Wednesday, October 30, 2013

I Miss Her....



I miss her every day..
I miss the little girl...
The snotty teenager...
The young woman...

I miss the little girl who used to make me breakfast in bed....
She never knew that sometimes I dumped it in my nightstand drawer after telling her how good it was. 
She didn't need a reason - according to her, she just loved me.

I miss the little girl who used to leave me post-it's
"I love you, mom"
"You're beautiful"
"You're the best mom"
On mirrors, on my steering wheel, on my treadmill 
Just because she loved me. 

I miss the teenager who pushed the boundaries -
Curfews, grades, friends - if there was a limit, she tested it. 
But, she never lost that sweetness - it was hard to tell her "no."

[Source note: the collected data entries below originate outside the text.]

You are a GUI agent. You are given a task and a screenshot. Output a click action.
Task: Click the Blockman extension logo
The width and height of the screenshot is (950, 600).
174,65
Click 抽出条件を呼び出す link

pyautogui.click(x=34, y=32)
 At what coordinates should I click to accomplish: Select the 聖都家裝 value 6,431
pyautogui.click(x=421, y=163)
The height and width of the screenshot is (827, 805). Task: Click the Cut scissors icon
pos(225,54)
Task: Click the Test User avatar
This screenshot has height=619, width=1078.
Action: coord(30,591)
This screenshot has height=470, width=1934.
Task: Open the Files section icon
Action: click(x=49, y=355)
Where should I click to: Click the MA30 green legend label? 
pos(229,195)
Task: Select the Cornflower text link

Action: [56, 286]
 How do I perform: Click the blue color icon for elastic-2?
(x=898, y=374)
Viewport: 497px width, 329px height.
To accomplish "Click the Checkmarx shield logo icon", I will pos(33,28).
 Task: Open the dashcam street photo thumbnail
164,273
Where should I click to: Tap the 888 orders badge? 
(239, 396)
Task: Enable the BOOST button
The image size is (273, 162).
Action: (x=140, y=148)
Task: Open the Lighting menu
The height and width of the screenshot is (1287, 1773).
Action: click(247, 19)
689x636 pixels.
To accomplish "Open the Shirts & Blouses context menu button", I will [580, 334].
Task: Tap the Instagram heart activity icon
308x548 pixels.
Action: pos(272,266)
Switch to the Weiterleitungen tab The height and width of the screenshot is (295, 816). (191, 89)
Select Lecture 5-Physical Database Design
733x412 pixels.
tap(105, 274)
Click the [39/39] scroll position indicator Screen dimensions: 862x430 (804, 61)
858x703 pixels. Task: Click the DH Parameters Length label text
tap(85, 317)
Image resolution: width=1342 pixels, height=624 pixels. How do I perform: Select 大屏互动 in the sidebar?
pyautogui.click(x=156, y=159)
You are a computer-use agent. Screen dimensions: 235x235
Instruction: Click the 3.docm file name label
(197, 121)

I miss the teenager who confided in me
The long car rides where I learned her secrets, her fears, her dreams
I miss the fear of riding in the passenger seat as she learned to drive
I miss the look of accomplishment as she began to drive herself

I miss the young lady who faced the impossible without fear
The one who played a soccer game the night before her transplant 
Who mentioned to her friends: "Oh, by the way, I'm having a kidney transplant tomorrow."
The one who faced the side effects of her meds w/a smile on her face while we cried together in private. 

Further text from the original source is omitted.